— INFORMATION PROVIDED —
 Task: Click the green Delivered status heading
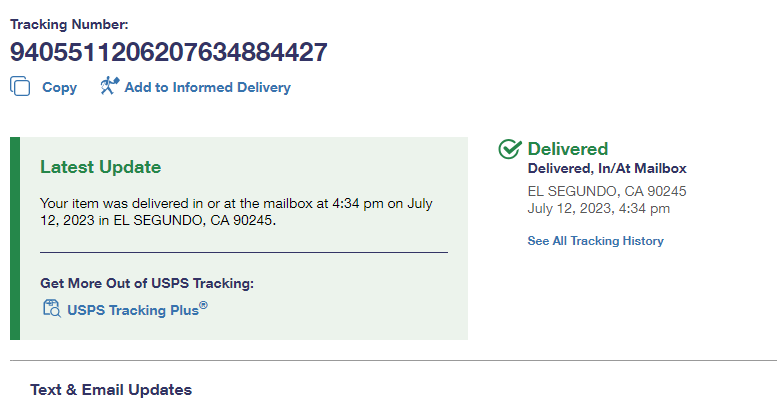tap(567, 149)
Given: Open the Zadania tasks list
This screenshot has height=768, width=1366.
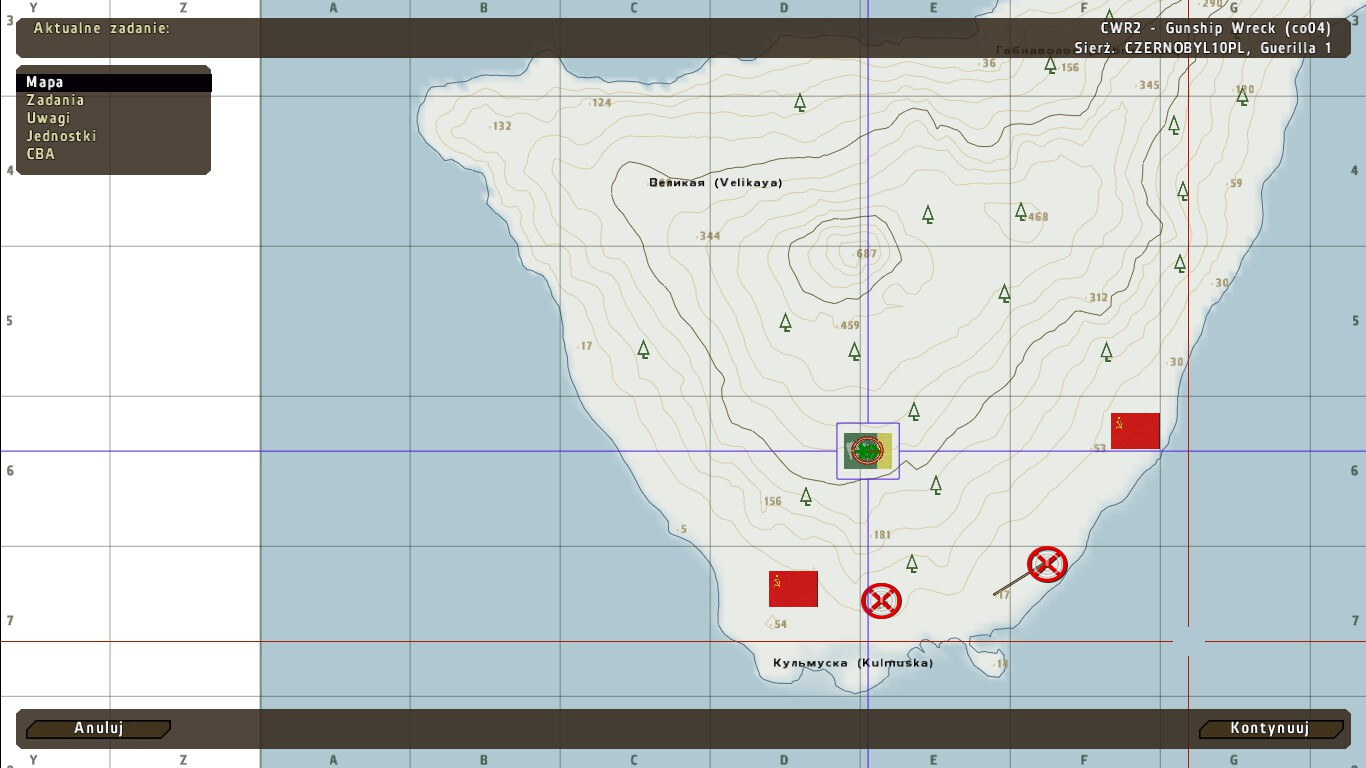Looking at the screenshot, I should [x=55, y=100].
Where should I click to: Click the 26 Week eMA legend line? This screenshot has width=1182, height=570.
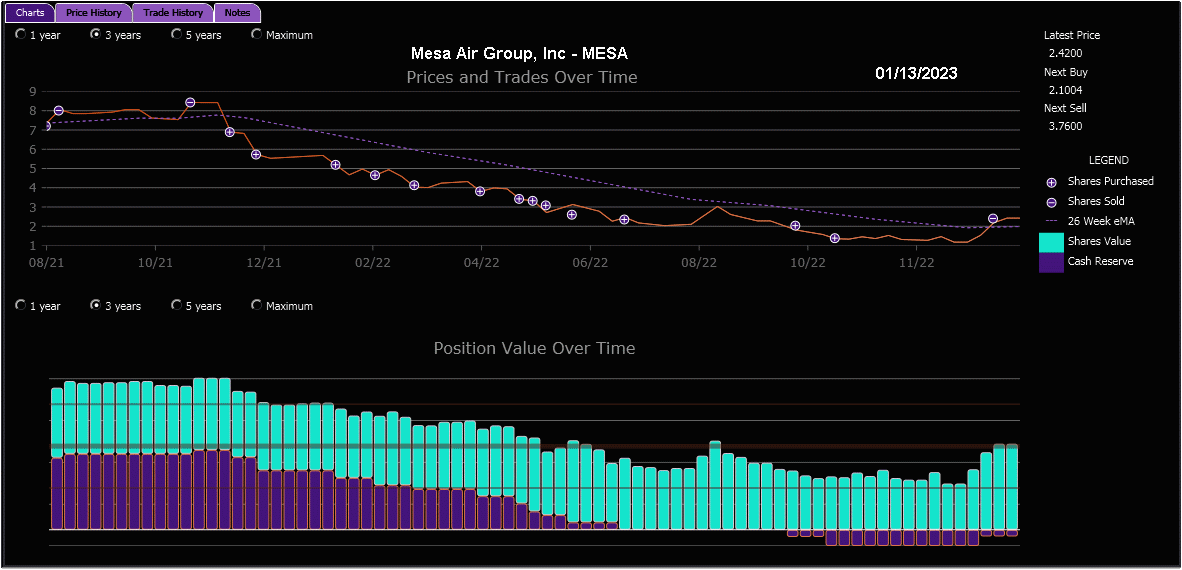(x=1051, y=221)
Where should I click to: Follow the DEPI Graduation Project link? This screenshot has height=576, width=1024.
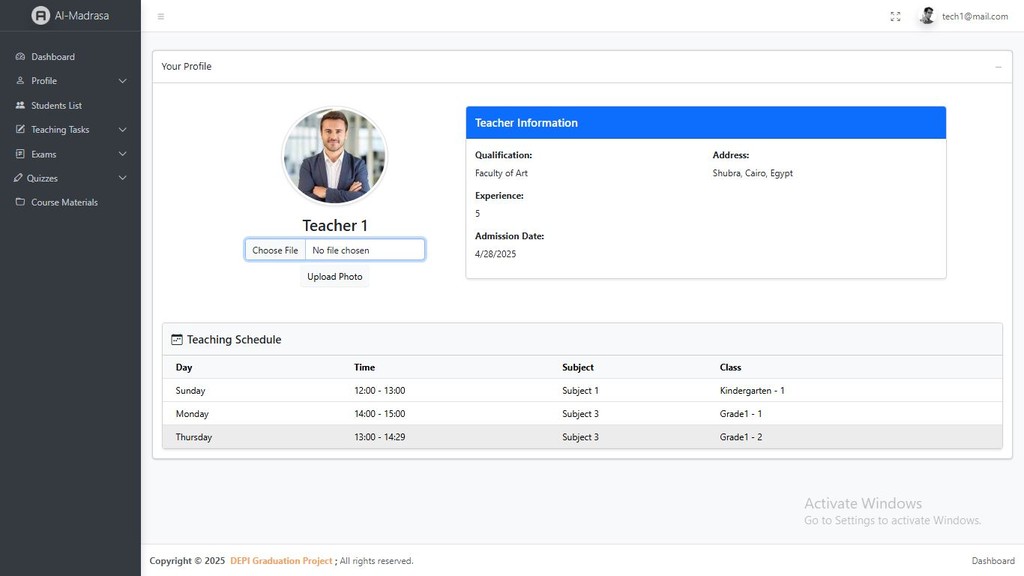(281, 561)
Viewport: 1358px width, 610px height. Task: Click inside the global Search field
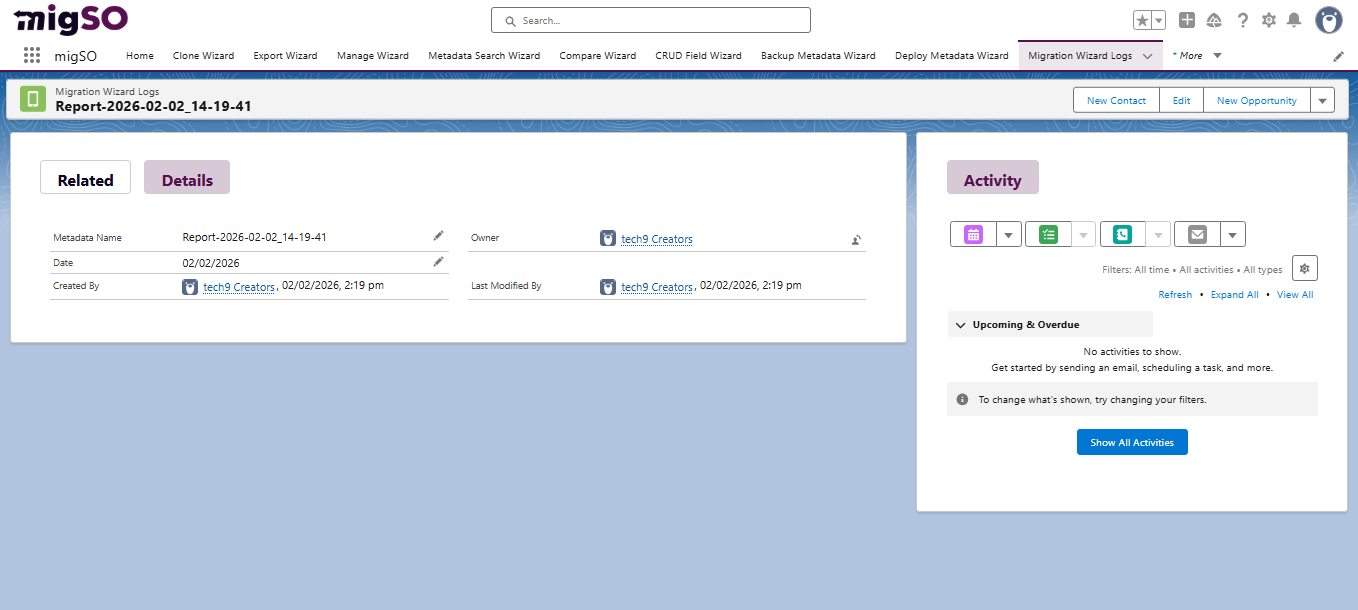(650, 19)
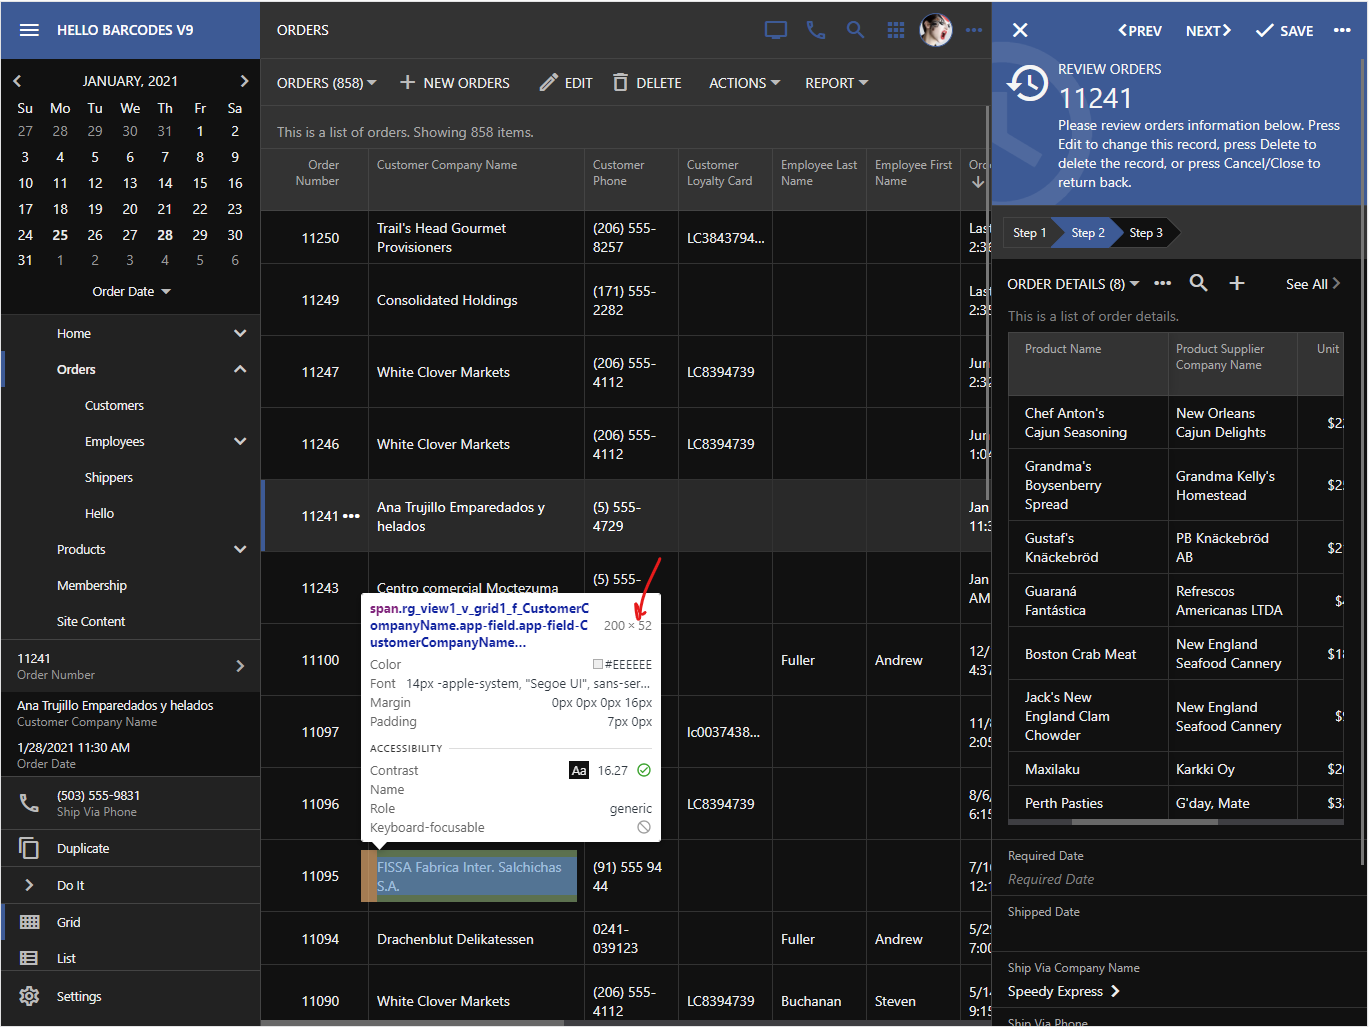Screen dimensions: 1369x1027
Task: Open the search magnifier in top toolbar
Action: pyautogui.click(x=855, y=30)
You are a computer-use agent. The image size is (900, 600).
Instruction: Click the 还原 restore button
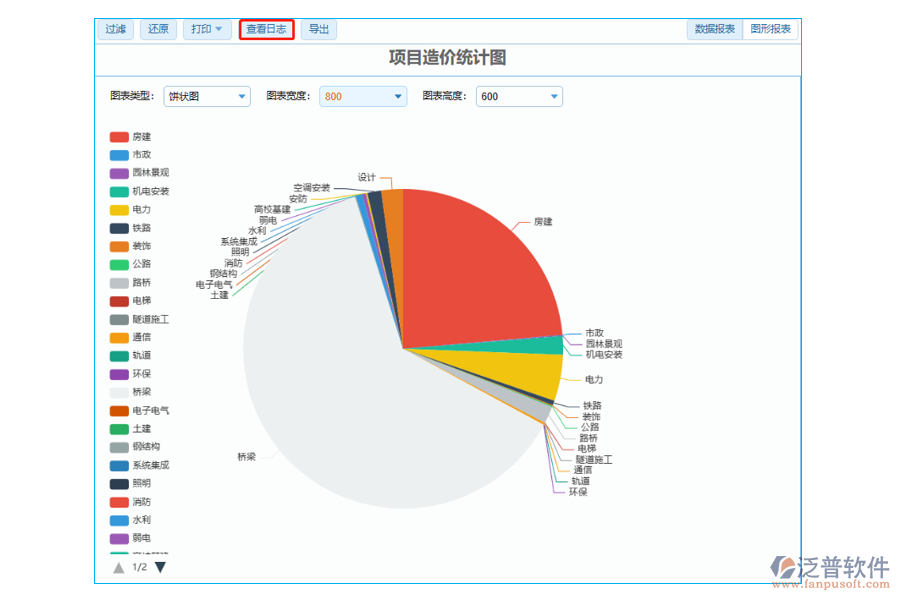pos(158,30)
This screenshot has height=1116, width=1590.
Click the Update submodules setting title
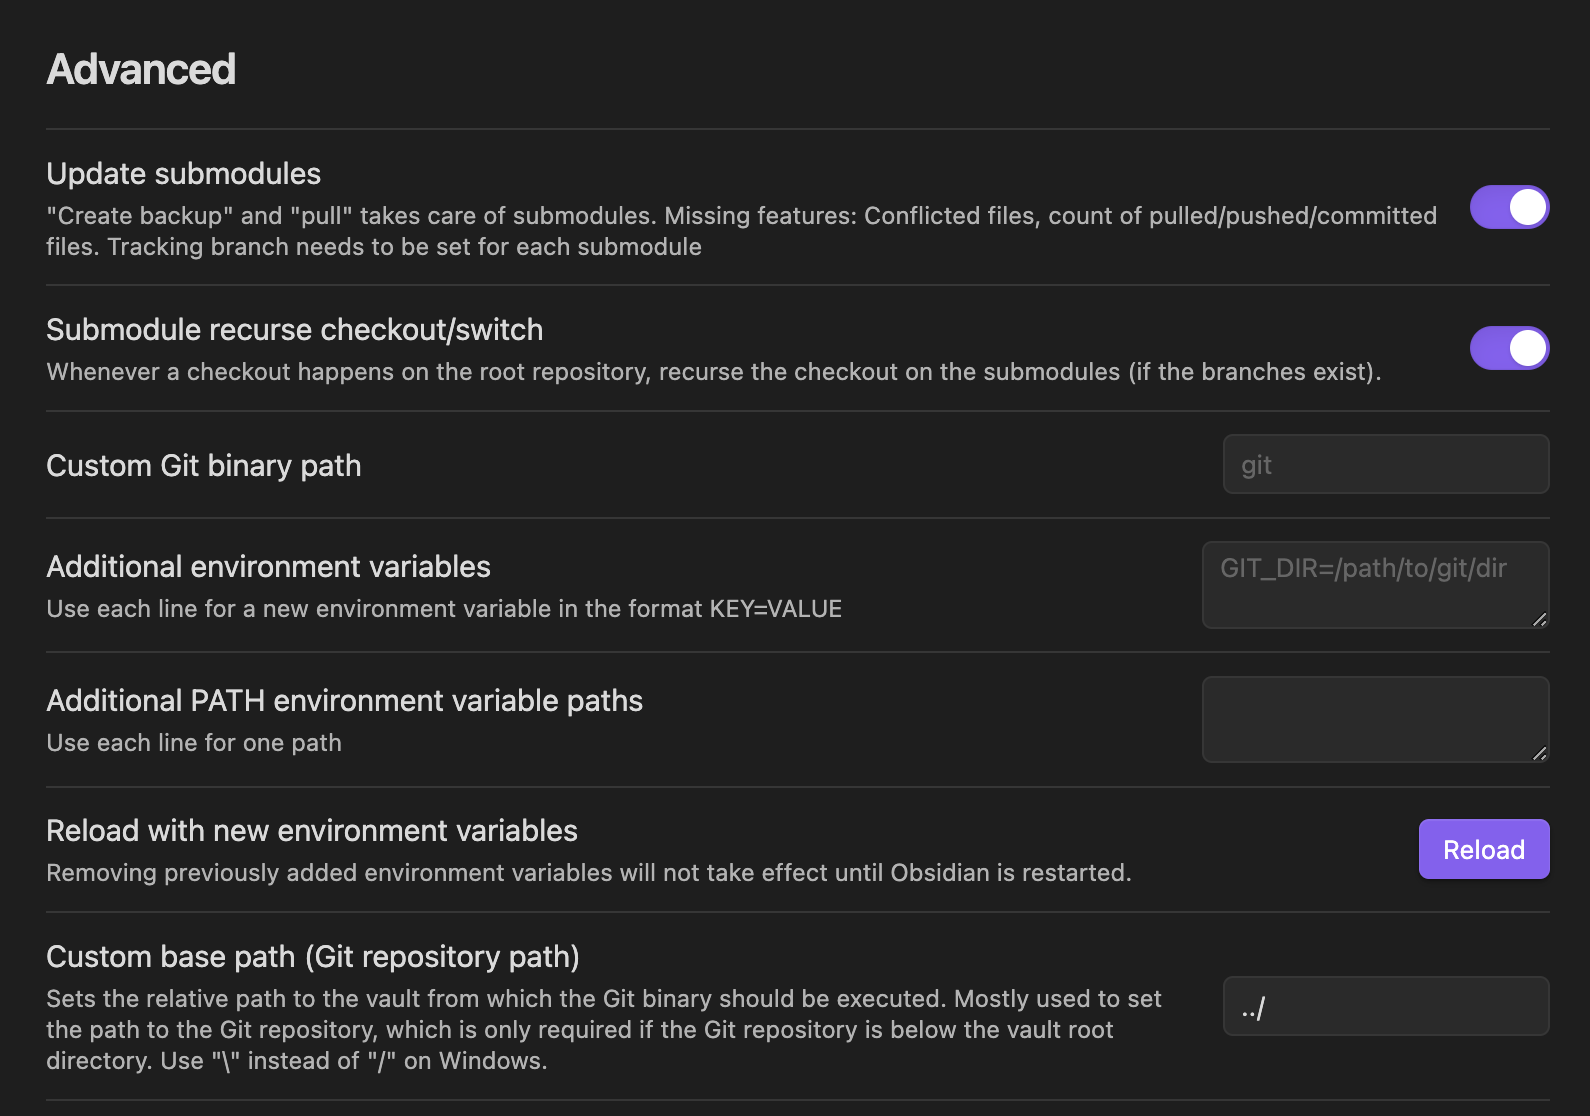point(183,174)
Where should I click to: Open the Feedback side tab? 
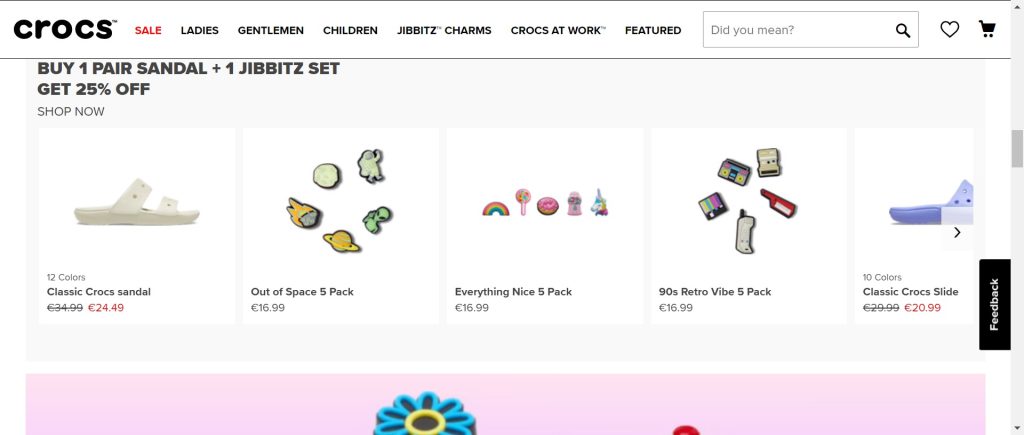pyautogui.click(x=994, y=305)
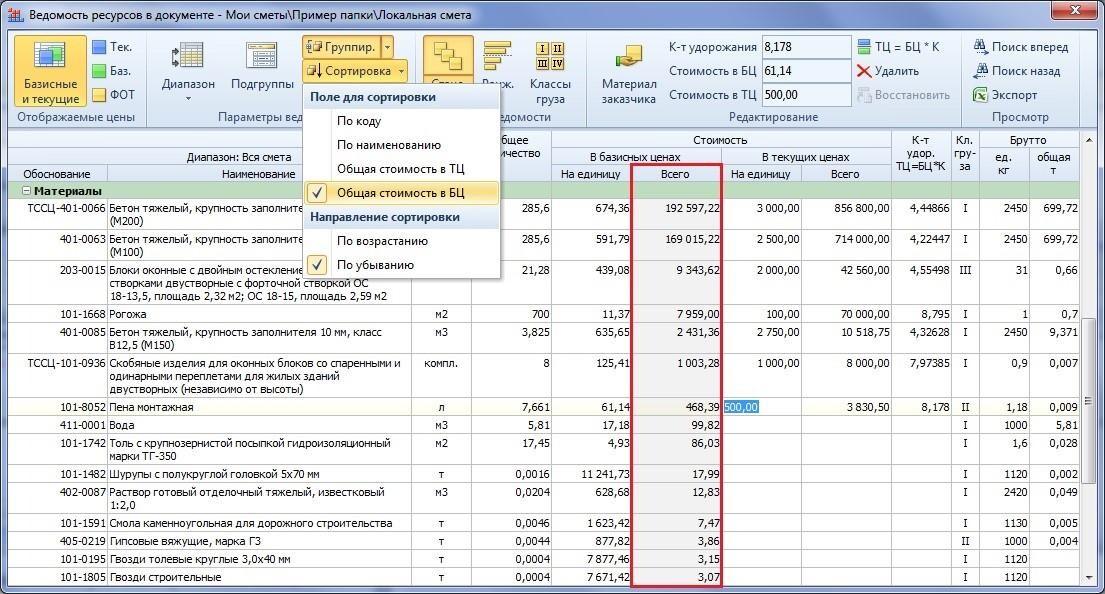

— EXERCISE GOAL —
Reprint every record exactly and skip the pictures.

— EXPECTED ANSWER —
 Task: Click the green Delivered status heading
tap(567, 149)
Given: Open the Zadania tasks list
This screenshot has height=768, width=1366.
Looking at the screenshot, I should [x=55, y=100].
Where should I click to: Click the 26 Week eMA legend line? This screenshot has width=1182, height=570.
(x=1051, y=221)
Where should I click to: Follow the DEPI Graduation Project link? This screenshot has height=576, width=1024.
(281, 561)
Viewport: 1358px width, 610px height. Task: Click inside the global Search field
(650, 19)
Screen dimensions: 1369x1027
Task: Open the search magnifier in top toolbar
Action: pyautogui.click(x=855, y=30)
You are a computer-use agent. The image size is (900, 600).
Instruction: Click the 还原 restore button
pos(158,30)
This screenshot has height=1116, width=1590.
Click the Update submodules setting title
point(183,174)
Where should I click to: Open the Feedback side tab? 
pyautogui.click(x=994, y=305)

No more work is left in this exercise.